Would you repeat word for word the lines of the listing that follows, from the one with "The width and height of the screenshot is (933, 599)." up to and including the one with "The width and height of the screenshot is (884, 563).", and leave out the images?

# Dataset
* * * * *

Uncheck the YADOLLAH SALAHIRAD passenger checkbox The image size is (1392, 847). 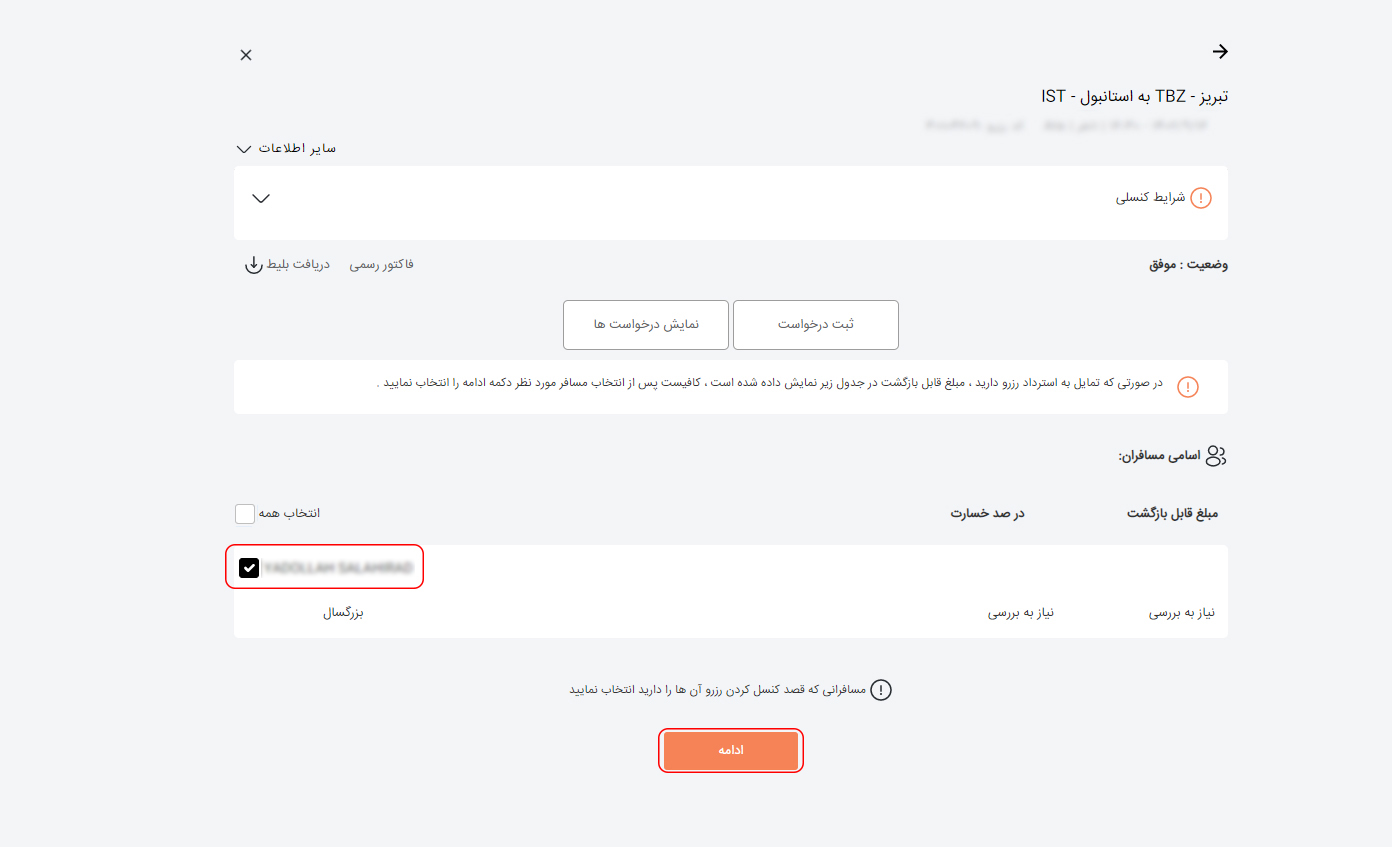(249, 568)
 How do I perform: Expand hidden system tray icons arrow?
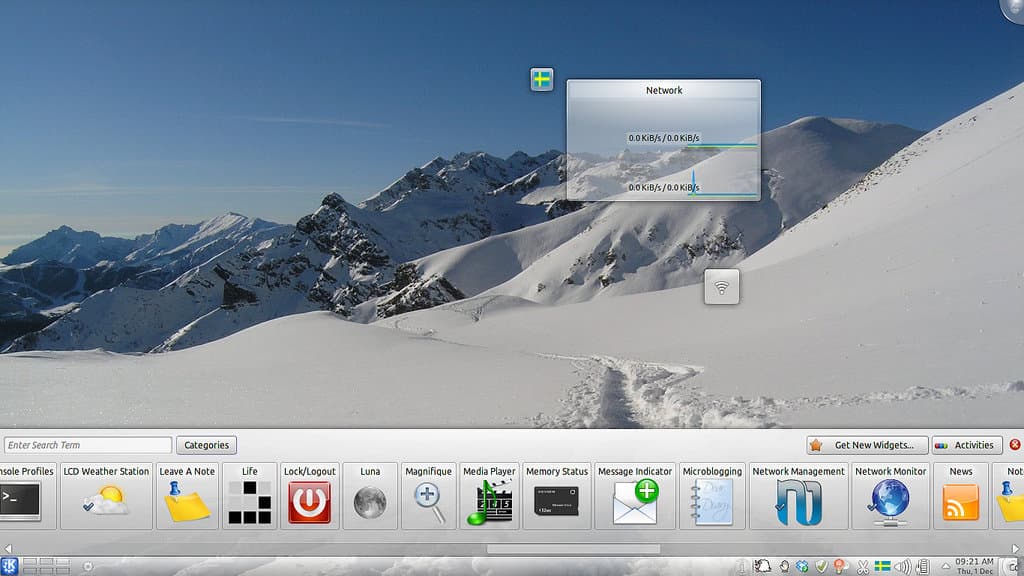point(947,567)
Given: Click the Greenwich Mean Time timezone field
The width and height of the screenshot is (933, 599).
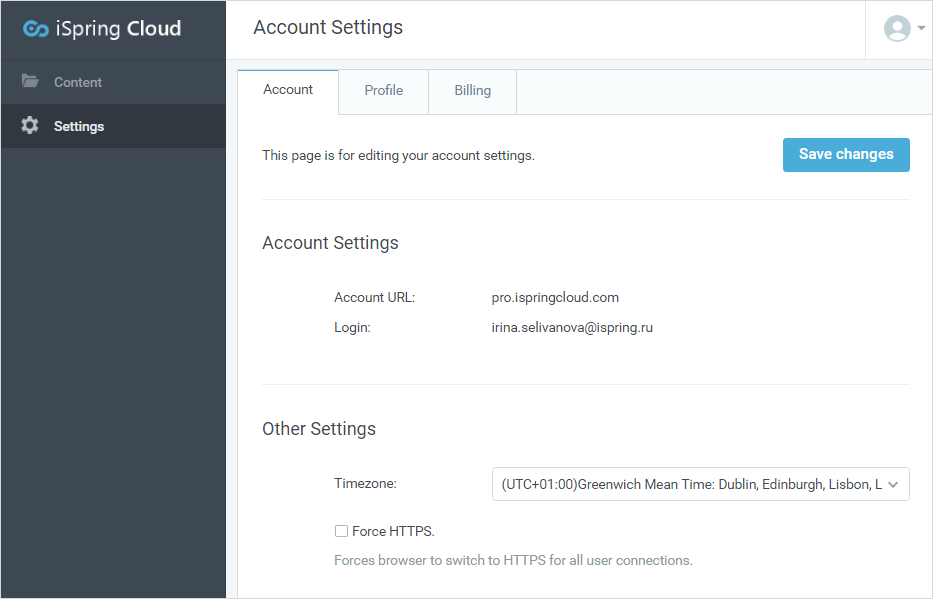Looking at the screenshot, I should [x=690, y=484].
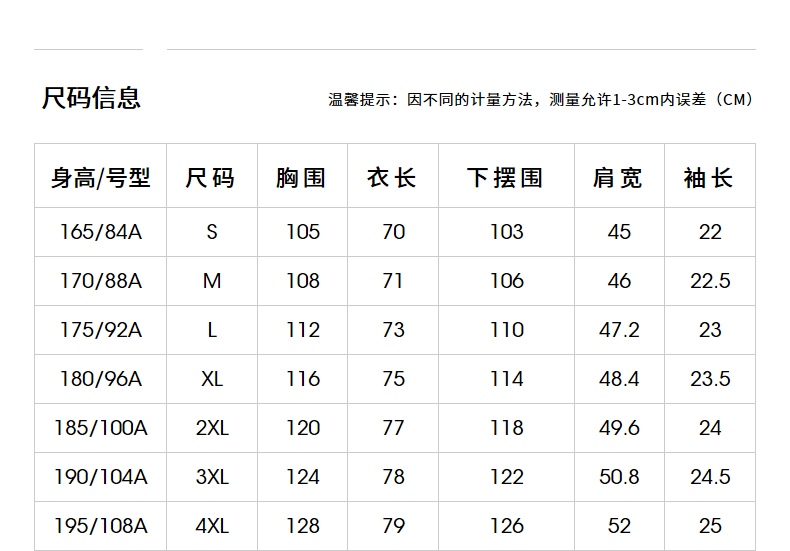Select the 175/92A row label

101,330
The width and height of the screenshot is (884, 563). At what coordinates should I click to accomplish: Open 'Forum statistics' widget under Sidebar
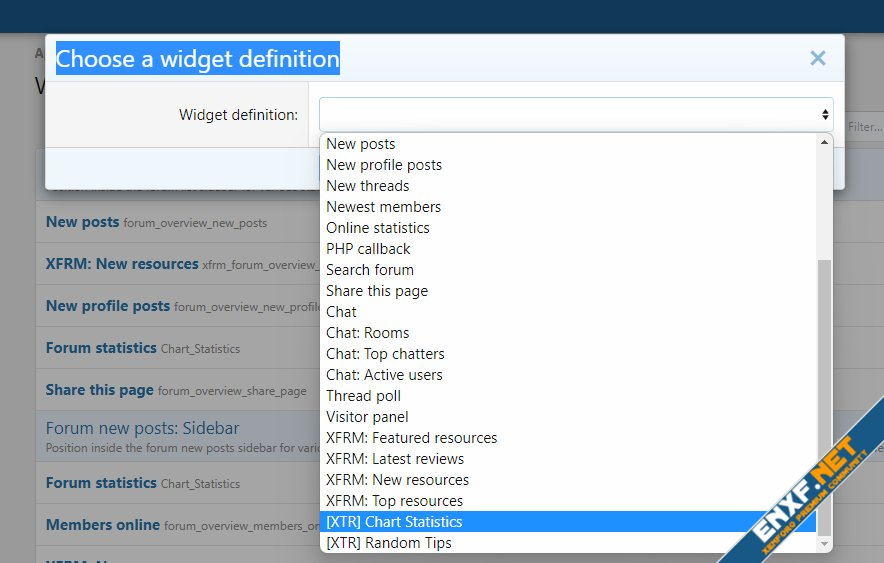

* * * * *

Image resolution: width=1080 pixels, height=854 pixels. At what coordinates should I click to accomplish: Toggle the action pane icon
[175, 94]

* * * * *

# Task response
The width and height of the screenshot is (933, 599).
Looking at the screenshot, I should [x=690, y=484].
Select the 175/92A row label

101,330
The width and height of the screenshot is (884, 563). At what coordinates should I click to accomplish: Open 'Forum statistics' widget under Sidebar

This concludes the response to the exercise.